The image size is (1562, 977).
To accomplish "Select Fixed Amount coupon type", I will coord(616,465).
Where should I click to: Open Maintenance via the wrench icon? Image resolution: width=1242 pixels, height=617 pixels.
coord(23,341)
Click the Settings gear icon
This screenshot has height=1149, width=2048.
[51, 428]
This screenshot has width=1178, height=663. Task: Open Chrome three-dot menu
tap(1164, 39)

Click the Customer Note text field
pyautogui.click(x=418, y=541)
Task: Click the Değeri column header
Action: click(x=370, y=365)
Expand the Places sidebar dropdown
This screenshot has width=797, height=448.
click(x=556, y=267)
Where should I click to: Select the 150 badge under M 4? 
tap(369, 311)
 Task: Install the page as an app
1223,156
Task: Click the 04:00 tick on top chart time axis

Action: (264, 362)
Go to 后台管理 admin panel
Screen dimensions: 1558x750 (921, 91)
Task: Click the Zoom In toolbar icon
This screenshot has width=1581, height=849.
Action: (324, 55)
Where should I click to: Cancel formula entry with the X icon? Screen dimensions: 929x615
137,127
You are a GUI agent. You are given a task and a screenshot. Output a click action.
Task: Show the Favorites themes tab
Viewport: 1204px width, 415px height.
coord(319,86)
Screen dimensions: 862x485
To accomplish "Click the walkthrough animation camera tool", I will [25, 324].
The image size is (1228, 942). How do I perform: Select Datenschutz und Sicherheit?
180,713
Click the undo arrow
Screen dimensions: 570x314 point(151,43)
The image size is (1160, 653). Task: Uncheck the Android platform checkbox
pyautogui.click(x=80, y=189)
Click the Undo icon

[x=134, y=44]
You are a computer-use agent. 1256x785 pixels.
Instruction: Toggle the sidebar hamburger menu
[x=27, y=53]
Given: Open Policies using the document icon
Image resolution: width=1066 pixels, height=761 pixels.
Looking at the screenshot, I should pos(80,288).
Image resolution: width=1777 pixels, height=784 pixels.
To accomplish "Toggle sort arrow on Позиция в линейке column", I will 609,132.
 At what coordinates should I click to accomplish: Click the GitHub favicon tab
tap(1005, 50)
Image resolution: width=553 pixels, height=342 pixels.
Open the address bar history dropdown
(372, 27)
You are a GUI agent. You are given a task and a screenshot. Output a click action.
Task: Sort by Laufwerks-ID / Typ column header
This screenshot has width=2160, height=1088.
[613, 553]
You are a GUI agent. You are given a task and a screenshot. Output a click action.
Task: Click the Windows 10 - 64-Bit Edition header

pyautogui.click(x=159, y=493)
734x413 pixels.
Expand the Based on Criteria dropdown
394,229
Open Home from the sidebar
________________________________________
§ **Work to complete**
How many lines of the listing above hold the string "will"? Answer with the number alone.

§ **Result of this task**
3